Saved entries
Start of Block

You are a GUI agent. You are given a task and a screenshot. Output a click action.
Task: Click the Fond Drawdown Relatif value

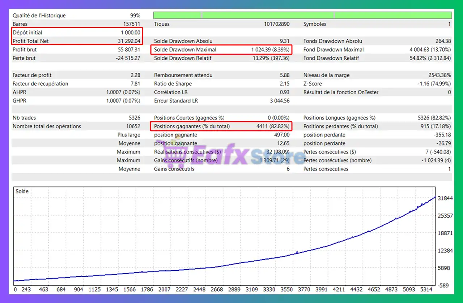430,58
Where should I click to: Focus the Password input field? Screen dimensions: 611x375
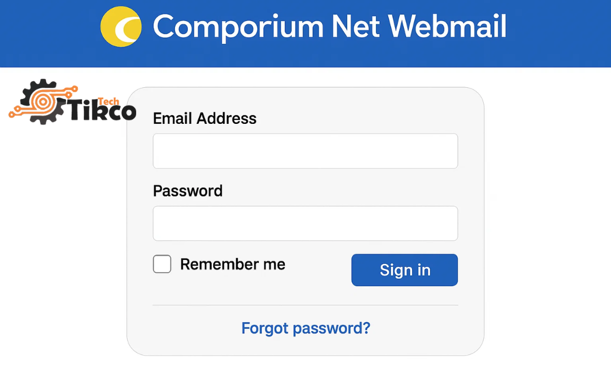[305, 223]
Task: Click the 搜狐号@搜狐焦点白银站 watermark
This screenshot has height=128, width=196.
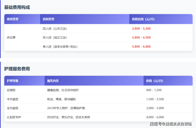Action: tap(171, 124)
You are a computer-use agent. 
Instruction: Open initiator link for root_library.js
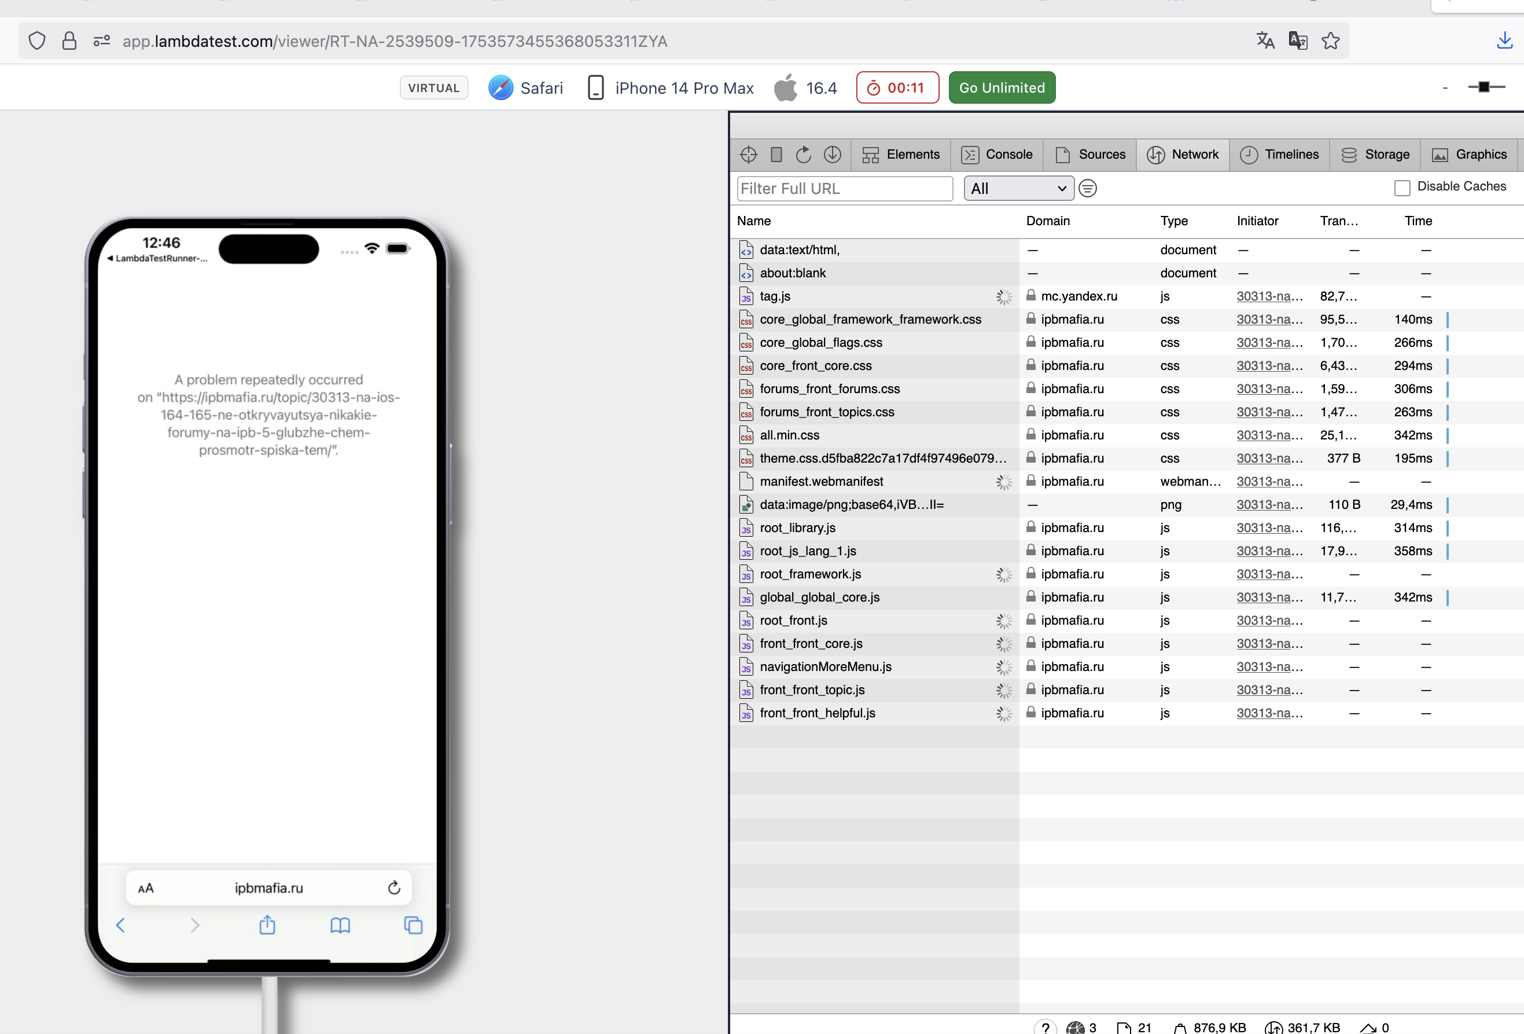tap(1270, 528)
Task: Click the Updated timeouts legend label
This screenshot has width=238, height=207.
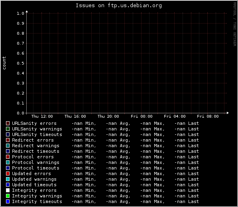Action: [34, 185]
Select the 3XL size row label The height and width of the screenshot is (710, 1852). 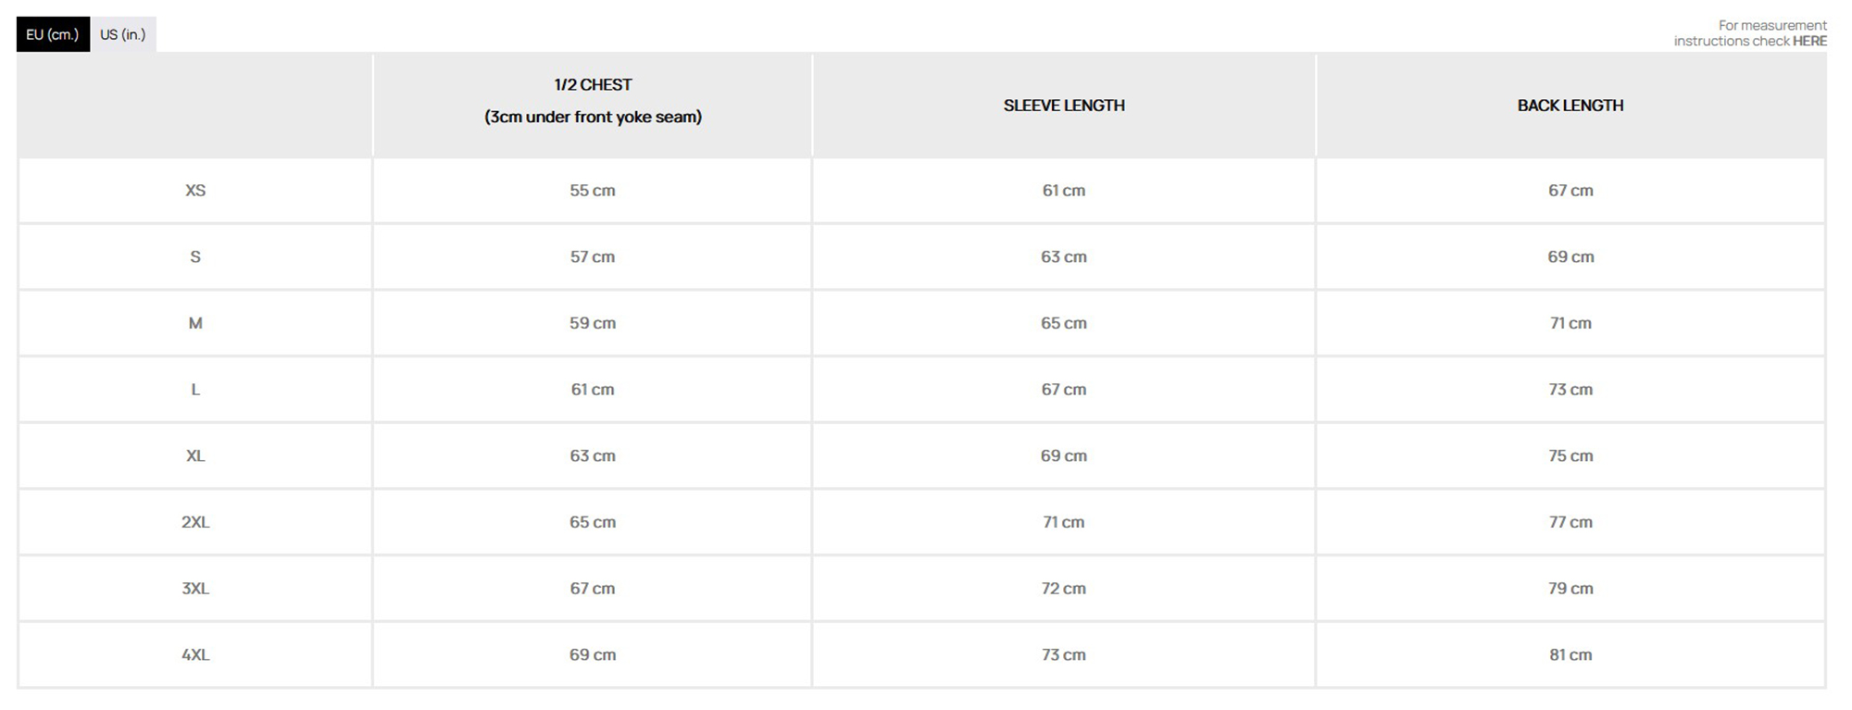click(x=195, y=589)
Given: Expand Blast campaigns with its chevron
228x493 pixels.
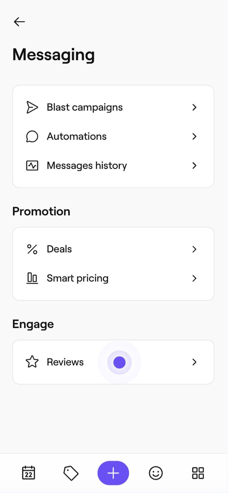Looking at the screenshot, I should (195, 107).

End of Block

Work item: Each line of the data that has the string "agent" counts once; give the total and nothing else.

Reply: 2